Sementara itu di rumah Malika.

Anna dan Susi membuka pintu kamar dengan keras hingga sempat membuat cewek tersebut terlonjak dari tempat tidurnya.

“Astaga, Anna! Susi! Untuk apa kalian siang-siang begini ribut? Aku sedang mau istirahat,” ucap Malika jengkel.

“Tapi ini gawat, Ka!” Anna meluncur ke ranjang Malika.

“Gawat apanya?”

Susi duduk di samping cewek tersebut.
“Apa itu benar bahwa kamu mengajak Moreno bertemu?” Ia bertanya langsung.

Malika melebarkan matanya. “Mengajak bertemu ... siapa?” Ia menatap Susi dengan bingung.

“Moreno!” Susi menjerit.

Malika melongo. Ia menggeleng pasrah.

“Enggak, emangnya kenapa?” Ia kembali bertanya.

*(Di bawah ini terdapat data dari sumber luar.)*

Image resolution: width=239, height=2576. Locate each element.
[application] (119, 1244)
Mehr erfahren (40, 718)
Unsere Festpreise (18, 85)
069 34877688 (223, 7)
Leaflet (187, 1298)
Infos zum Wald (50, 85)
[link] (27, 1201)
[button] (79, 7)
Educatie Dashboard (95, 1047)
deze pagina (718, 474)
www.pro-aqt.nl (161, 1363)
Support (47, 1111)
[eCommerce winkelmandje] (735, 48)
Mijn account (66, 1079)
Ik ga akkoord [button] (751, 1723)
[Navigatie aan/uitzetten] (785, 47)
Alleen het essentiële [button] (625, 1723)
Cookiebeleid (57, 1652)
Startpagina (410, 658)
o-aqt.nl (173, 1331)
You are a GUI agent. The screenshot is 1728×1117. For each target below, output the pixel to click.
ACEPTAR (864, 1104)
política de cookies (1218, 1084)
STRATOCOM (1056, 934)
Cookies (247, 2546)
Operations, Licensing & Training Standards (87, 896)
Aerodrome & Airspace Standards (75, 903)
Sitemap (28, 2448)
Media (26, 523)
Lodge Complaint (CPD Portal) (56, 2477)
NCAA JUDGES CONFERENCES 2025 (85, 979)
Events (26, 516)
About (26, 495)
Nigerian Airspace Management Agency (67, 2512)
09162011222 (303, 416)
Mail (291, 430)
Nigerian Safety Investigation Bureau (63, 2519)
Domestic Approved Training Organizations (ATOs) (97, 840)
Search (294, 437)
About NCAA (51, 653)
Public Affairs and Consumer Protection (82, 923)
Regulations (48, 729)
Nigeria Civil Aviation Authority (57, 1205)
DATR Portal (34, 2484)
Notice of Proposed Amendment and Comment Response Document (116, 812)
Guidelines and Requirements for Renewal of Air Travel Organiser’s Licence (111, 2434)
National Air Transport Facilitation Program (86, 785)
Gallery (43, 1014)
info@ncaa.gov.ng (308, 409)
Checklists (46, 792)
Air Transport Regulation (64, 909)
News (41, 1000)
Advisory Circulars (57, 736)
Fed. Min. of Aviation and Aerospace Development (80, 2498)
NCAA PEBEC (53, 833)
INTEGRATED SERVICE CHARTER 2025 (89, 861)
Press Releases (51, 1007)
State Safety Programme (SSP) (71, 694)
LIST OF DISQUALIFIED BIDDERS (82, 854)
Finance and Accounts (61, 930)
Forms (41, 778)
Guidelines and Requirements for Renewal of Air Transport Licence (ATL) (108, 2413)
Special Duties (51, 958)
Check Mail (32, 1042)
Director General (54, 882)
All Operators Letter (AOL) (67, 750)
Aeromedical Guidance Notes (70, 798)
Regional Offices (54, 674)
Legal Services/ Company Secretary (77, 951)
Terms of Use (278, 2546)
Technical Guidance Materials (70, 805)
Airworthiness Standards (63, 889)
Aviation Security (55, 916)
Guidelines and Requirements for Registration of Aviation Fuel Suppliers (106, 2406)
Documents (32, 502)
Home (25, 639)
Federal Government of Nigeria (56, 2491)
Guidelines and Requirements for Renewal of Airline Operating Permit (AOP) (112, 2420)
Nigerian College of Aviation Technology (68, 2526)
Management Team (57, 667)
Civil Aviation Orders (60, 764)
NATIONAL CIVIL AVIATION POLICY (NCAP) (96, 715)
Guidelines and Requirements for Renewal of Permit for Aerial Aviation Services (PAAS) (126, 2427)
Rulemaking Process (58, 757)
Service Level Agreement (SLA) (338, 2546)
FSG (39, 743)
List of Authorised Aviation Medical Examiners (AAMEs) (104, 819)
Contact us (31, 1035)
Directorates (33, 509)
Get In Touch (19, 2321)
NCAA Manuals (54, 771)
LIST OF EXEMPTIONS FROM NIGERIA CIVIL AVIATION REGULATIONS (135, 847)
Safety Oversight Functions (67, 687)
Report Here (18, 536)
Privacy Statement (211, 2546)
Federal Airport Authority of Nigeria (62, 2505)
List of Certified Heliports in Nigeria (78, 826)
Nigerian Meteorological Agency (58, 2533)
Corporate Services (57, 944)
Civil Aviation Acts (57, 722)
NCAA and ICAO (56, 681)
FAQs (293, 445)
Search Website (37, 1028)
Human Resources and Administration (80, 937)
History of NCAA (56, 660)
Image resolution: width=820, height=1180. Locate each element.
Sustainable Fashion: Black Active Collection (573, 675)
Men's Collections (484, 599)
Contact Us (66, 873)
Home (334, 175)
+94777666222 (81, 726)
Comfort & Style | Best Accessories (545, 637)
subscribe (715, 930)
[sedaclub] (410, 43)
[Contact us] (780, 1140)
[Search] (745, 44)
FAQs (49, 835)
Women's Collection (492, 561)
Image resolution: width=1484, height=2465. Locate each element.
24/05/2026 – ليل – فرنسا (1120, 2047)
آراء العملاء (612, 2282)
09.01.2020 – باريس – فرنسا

“Tuh, kan? Tepat seperti apa yang kami duga,” tukas Anna. Kedua sahabat Malika itu saling berpandangan.

“Kenapa?” Malika tampak bingung.

“Ada orang lain yang menyamar jadi Dewi Cinta.”

“Hah?” Malika ikut menjerit.

“Tadi waktu aku sedang makan berdua dengan Anna, aku ngelihat Moreno dan teman-temannya. Jujur, kami menguping pembicaraan mereka. Dari kesempatan itu, kami bisa tahu sedikit tentang apa yang mereka bicarakan. Katanya, Dewi Cinta mengajak Moreno bertemu. Tapi kami nggak tahu mereka berjanji akan bertemu di mana.”

“Apa!?” Malika menjerit, lagi.
“But, I didn’t do it!” lanjutnya.

“Nah, itu dia. Pasti ada orang lain yang pura-pura menjadi Dewi Cinta.”

“Dan orang itu adalah___”

“Yeri!?”
Mereka berteriak hampir bersamaan.

“Astaga, kunyuk sialan ini memang harus dilempar ke jamban!” Susi bersungut-sungut.

Anna manggut-manggut mengiyakan sahabatnya.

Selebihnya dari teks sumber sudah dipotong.